Credit Suisse has bumped up its rating on Whole Foods Market's (WFM) stock, raising its outlook from neutral to outperform, signaling optimism for the specialty grocer's future.
"My background checks with Whole Foods indicates that the [grocery] prices have come down, they're much more competitive," said Jim Cramer, founder of TheStreet and manager of the Action Alerts PLUS Portfolio.
The Credit Suisse analysts behind the Wednesday report cited the price cutting as a positive sign. Reducing prices, they said, will help Whole Foods tackle its "biggest problem: high prices and a poor overall value perception."
The price-slashing alongside cutting costs -- setting a goal of $300 million in operating expenses over two years -- and investing in technology bode well, the note read, with the analysts adding the factors suggest Whole Foods is "on the offensive."

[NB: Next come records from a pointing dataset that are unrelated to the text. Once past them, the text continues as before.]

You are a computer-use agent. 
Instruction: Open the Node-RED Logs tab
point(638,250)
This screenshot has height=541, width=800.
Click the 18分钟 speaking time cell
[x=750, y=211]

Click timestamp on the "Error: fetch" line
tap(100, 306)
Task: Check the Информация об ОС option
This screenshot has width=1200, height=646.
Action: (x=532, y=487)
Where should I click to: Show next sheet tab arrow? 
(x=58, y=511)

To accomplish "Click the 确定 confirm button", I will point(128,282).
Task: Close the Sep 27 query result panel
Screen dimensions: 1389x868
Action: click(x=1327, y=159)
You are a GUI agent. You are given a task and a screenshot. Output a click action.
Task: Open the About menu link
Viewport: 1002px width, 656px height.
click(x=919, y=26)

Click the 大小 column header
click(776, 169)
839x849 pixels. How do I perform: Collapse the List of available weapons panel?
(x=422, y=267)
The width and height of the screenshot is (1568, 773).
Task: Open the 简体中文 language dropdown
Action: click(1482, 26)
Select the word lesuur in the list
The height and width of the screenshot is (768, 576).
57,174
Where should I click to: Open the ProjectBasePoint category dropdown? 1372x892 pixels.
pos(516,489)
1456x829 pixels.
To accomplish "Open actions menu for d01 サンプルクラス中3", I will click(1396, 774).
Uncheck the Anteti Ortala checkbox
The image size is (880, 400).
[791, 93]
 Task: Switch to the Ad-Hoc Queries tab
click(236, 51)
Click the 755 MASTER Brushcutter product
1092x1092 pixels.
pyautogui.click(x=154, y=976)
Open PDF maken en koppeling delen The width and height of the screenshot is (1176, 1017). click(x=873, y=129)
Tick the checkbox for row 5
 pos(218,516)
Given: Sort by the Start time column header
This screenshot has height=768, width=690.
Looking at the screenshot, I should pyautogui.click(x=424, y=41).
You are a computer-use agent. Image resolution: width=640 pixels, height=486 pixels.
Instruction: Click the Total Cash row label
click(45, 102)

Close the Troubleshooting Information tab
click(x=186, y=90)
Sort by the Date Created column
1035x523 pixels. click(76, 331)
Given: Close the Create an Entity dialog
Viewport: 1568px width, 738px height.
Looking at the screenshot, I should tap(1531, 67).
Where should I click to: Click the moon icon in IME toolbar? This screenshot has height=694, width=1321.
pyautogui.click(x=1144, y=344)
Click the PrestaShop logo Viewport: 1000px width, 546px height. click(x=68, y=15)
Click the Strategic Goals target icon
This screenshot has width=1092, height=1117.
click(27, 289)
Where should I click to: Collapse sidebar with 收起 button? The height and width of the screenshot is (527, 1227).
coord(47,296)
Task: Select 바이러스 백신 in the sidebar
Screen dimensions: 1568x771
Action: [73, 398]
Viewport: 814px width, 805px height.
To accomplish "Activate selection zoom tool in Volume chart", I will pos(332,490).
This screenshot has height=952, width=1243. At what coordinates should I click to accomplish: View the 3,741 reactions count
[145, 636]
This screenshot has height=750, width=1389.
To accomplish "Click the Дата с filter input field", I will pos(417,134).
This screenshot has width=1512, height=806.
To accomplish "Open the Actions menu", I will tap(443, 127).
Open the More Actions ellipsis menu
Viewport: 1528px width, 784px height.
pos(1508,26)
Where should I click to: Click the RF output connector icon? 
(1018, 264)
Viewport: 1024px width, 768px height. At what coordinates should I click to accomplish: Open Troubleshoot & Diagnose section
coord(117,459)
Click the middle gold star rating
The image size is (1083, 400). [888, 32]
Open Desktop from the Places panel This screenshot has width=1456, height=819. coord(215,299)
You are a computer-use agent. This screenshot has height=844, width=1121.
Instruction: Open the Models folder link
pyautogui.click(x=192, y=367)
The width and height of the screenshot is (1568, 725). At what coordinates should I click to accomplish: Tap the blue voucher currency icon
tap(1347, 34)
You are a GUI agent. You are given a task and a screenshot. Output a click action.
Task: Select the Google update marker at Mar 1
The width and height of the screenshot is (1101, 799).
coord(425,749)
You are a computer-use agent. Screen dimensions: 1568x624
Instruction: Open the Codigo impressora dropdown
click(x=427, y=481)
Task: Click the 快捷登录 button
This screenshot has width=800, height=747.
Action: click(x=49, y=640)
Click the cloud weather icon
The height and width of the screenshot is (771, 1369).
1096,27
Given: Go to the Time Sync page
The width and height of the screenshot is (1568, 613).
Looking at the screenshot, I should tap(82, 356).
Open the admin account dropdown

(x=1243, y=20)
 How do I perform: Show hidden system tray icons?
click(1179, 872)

Prices are becoming more important, according to the report, as middle-income shoppers and Millennials are driving consumer growth and a health-focused lifestyle becomes more commonplace.
Cramer also said Whole Foods is well-positioned when compared with its competitors.
"Don't forget Fresh Market went private; they're not going to be that aggressive," Cramer said. "Fairway, bankrupt. Trader Joe's, I think, is a little more soft underbelly than people realize. Kroger (KR) - Get Report , I think, has stalled because they made an acquisition of Roundy's."
Credit Suisse in its report also noted the new expansion of Whole Foods' 365 by Whole Foods Market stores, which sell 365, Whole Foods' store brand, and target more cost-conscious consumers. The first such location opened on May 25 in Los Angeles. The analysts said the new 365 stores would let Whole Foods "reach markets where demographic constraints make its core stores uneconomical."
"I think Whole Foods is back. This is an attractive venture point, exactly as Credit Suisse said," Cramer concluded.